- [Texte fourni]
-=-=-
C’est une illusion cognitive.
Une
telle illusion, cependant, ne doit pas surprendre outre mesure.
Ces stratégies cognitives font partie des mécanismes fondamentaux
de la représentation de l’action en littérature. Car, en littérature,
ce qui importe, surtout, ce n’est pas de respecter les modes
d’accomplissement des actions, comme s’est amusé à le faire
Butor, mais de donner l’illusion de leur présence.
Cette
leçon, malgré son apparente simplicité, a échappé à l’attention
de certains lecteurs et quelques-uns s’y sont même laissés
prendre, qui ont cru tirer de récits des savoirs pratiques.
L’exemple par excellence est celui de ce pauvre don Quichotte
de la Manche, dont la folie, issue d’une adhésion excessive à l’univers
narratif des romans de chevalerie qu’il a trop lus, l’amène à se
croire lui-même « chevalier de la Triste Figure » et à parcourir
les routes de l’Espagne à la recherche d’aventures. Tout son
savoir sur le rôle de chevalier qu’il a adopté, don Quichotte
le tient de ses lectures, de ces représentations discursives
qu’il a trop longuement côtoyées. Elles sont pour lui une source
de savoir véritable, un répertoire de conduites et de modes
d’accomplissement d’actions. Ces romans de chevalerie sont
pris en effet non pas comme des histoires, des récits, qu’on
peut connaître, répéter ou améliorer, mais comme une source
fiable, vraisemblable et exacte de comportements, de situations
et de leur résolution. Cette utilisation des romans comme
modèle à imiter fonctionne à quelques reprises, mais seulement
pour résoudre des situations plutôt simples et où l’utilité de
ce savoir n’est que relative. Un exemple suffit pour montrer
la stratégie habituelle du chevalier :
[…]
il arrivait à un chemin qui se divisait en quatre, et tout
aussitôt lui vint à l’esprit le souvenir des carrefours où les
chevaliers errants se mettaient à penser quel chemin ils choisiraient.
Et, pour les imiter, il resta un moment immobile; puis, après
avoir bien réfléchi, il lâcha la bride à Rossinante, remettant
sa volonté à celle du bidet, lequel suivit sa première idée,
qui était de prendre le chemin de son écurie. (Cervantes 1960
[1605] : 72)
Face à une
difficulté, don Quichotte n’a d’autre stratagème que de puiser
dans son savoir d’origine romanesque et de se comporter de
la façon indiquée, même si cela implique de laisser à Rossinante
la possibilité de retrouver sa destination favorite. Pourtant,
ce savoir pratique, qu’il croit tenir et utiliser à bon escient,
n’est qu’un savoir factice. Et très tôt apparaissent des inadéquations
entre un véritable savoir pratique et ce savoir discursif.
D’une part, il y a le fait que le répertoire est limité. Ce
ne sont pas toutes les situations qui sont représentés dans
les romans de chevalerie, mais uniquement les plus importantes,
les plus intéressantes, celles qui méritent d’être racontées.
-=-=-
- [Données fournies]
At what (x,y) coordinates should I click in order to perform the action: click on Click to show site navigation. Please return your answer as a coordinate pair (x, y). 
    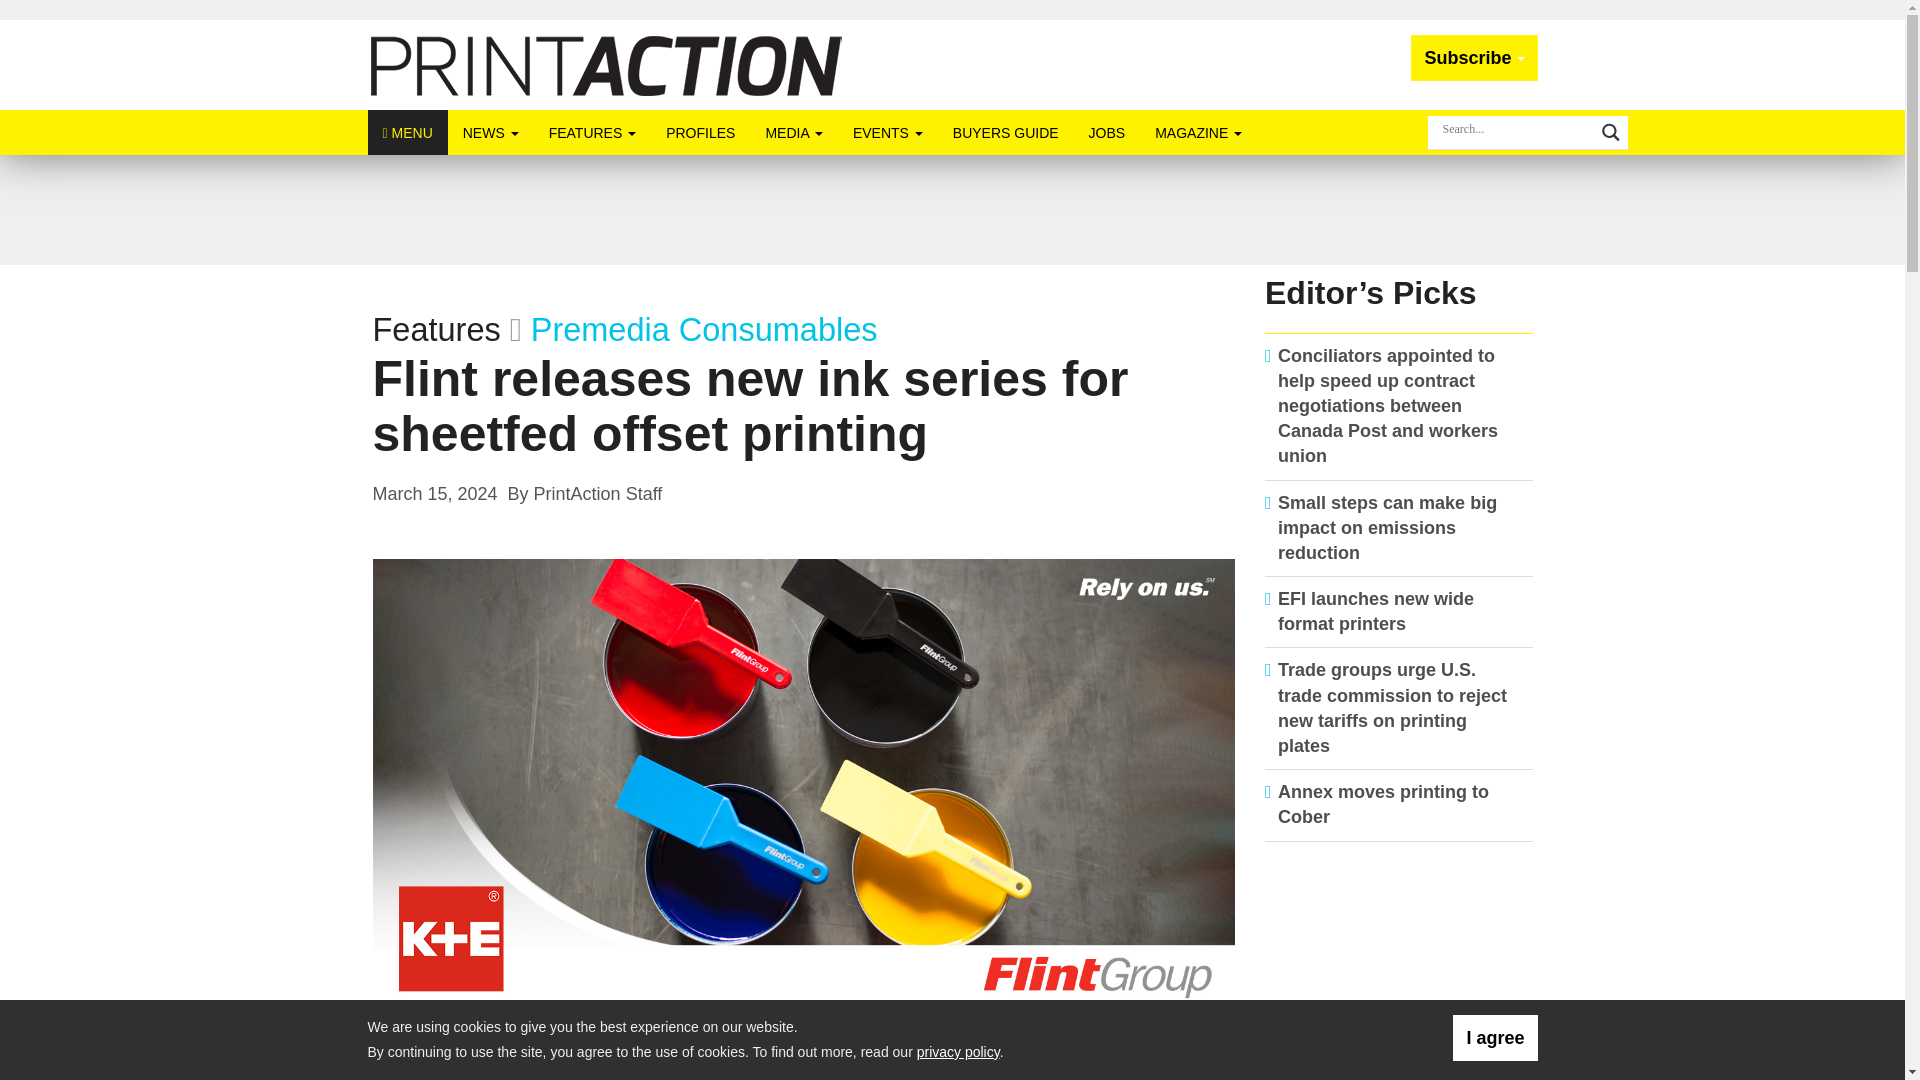
    Looking at the image, I should click on (408, 132).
-=-=-
- [Tâches]
(a) Résumez le texte fourni en deux phrases.
(b) Expliquez en deux phrases au plus pourquoi, d'après le texte fourni, le répertoire de conduites que don Quichotte tire des romans de chevalerie est limité.

- [Réponses par tâche]
(a) En littérature, l'essentiel n'est pas de respecter les modes d'accomplissement des actions mais d'en donner l'illusion, une leçon qui a échappé à certains lecteurs, lesquels ont cru tirer des récits des savoirs pratiques. Don Quichotte en est l'exemple par excellence : il tient tout son savoir de chevalier des romans de chevalerie, qu'il prend pour une source fiable de conduites, mais ce savoir n'est que factice et ne fonctionne que pour des situations plutôt simples.

(b) Ce répertoire est limité parce que les romans de chevalerie ne représentent pas toutes les situations. Ils ne retiennent que les plus importantes et les plus intéressantes, celles qui méritent d'être racontées.